| Обязательные задания |
**a)** Сколько суток отсидели в изоляторе рассказчица и Егорушка, согласно воспоминаниям о лагерном изоляторе?
**b)** Продолжите воспоминания о лагерном изоляторе, начав сразу после их последнего предложения.

| Предоставленный текст |

Меня это огорчило, поскольку в изоляторе был совершенно собачий холод — вода в кружке на верхних нарах замерзала! — а на работу меня не выводили, так как я была «пересыльная».
Егорушка же — ликовал! Его «камера» была рядом с моей. Проще говоря, это был один маленький барак, разделенный ледащей перегородочкой на мужскую и женскую половины. Преступников, кроме нас двоих не имелось, и потому Егорушка, возвратясь с работы, имел возможность хоть всю ночь изливать мне сквозь щели перегородки свои горячие чувства, не давая мне спать в обычное для этого время. Приходилось отсыпаться днём.
Но сквозь щели в перегородке проходили не только «чувства», но и папиросы, (тогда я ещё курила), а после некоторых усилий со стороны Егорушки стали пролезать даже апельсины!.
Так, перед самым Новым годом мы оказались в тесном соседстве — разделенные всего лишь рядом тоненьких досок! Егорушка боялся только одного, как бы меня не взяли ненароком на этап, или не выпустили бы из изолятора ради Нового года!
Но судьба была к нему благосклонна, и мы сполна отсидели все свои пять суток и встретили новый 1938 год по разным сторонам нашей общей перегородки…
…В общем всё было бы ничего, если бы не холод! У меня был мой тёплый меховой «Полуперденчик», как его называли в лагере — нечто вроде меховой куртки, которую я захватила с собой с Водораздела, но к сожалению, она доходила мне только до колен, и как я ни скрючивалась ночью, колени вылезали наружу и отчаянно замерзали.
Кончилось это сильнейшим приступом суставного ревматизма, и вскоре после изолятора я попала в лазарет, где провалялась недели две.
В конце концов, это тоже было неплохо, так как в лазарете было тепло, и, как говорят в лагере — «абы время шло». Оно и шло, конечно, но боли в коленках были такие, что я не могла встать на ноги.
…Но всё проходит! Помаленьку прошло и это. Меня вернули в пересылку и вскоре взяли на этап.

| Фрагмент данных |
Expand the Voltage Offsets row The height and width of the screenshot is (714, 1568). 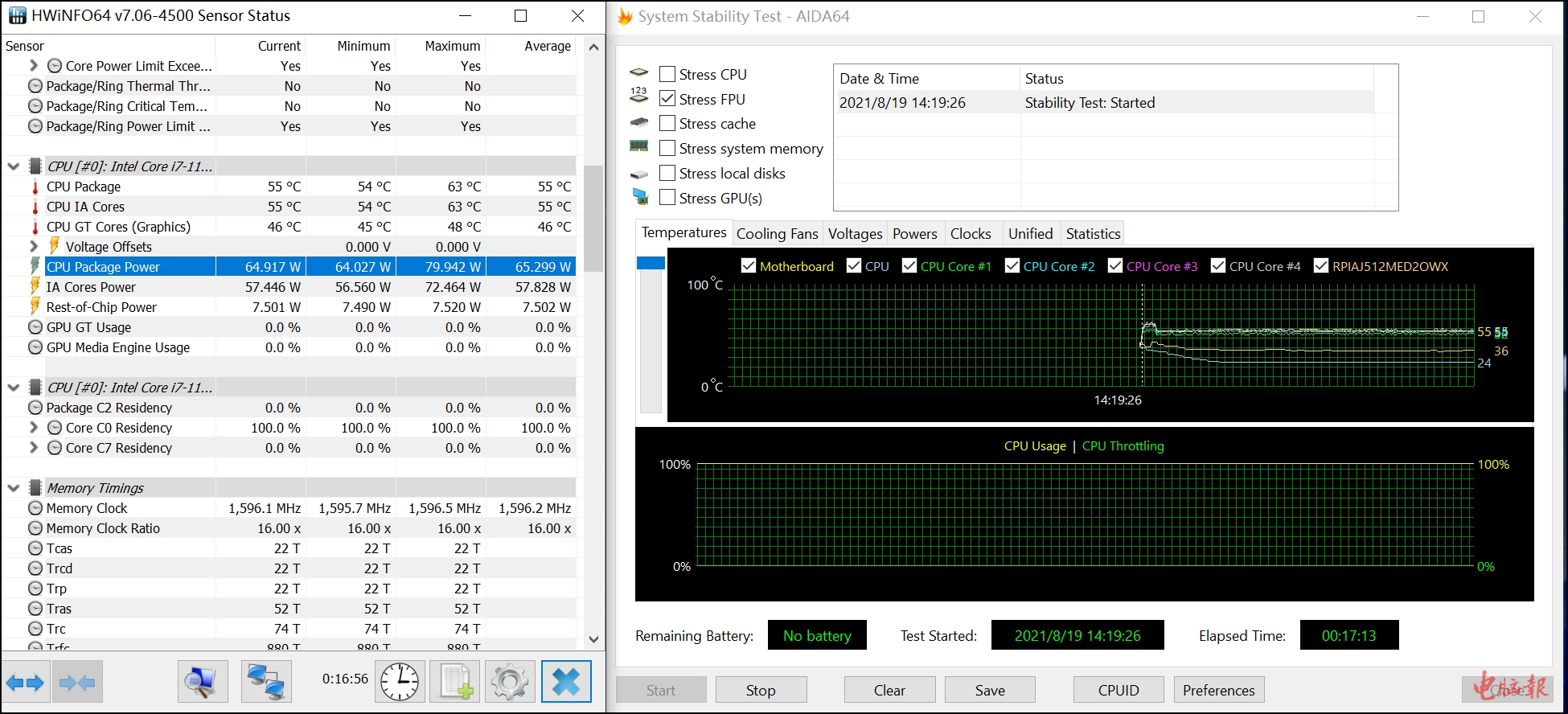(x=34, y=247)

| Результаты выполнения |
**a)** Пять суток.

**b)**
На этот раз, мы ехали «с комфортом» в так называемом «столыпинском» вагоне — пассажирском, но приспособленном для перевозки заключённых. В каждом отделении там было четыре места, забранные решёткой от прохода — как вольеры для зверей.
Нас было всего три женщины — я и две уркаганки, но вполне дружелюбные и приличные.
Как выяснилось позже, мы ехали в Кемь.
Но вот, приехали… По «личным делам» нас вызвали из нашей клетки и вывели на перрон… Холод, метель, бррр! И сейчас в дрожь бросает, как вспомню! Стоим, ждем. Стражам нашим тоже холодно. Стоят, чертыхаются, кроют матом начальство. Оказывается, привезли — а сдавать некому, никто нас не встречает… А поезд не ждет, конечно, ведь это обычный пассажирский поезд — только один специальный вагон для заключённых.
Поезд постоял свои положенные 10–15 минут и отправляется дальше.
Ничего не поделаешь, хочешь-не-хочешь — посадили нас обратно в наш вагон и повезли в Мурманск. Там поезд постоял сутки, потом поехал назад (в Ленинград!).
На пути назад нас в Кеми опять никто не встретил, а в Медвежке какой-то конвой оказался на перроне и забрал нас.
Так, после путешествия в Мурманск, мы снова оказались в «родной» Медвежьегорской пересылке. Появление моё в бараках 58-й сначала произвело сенсацию!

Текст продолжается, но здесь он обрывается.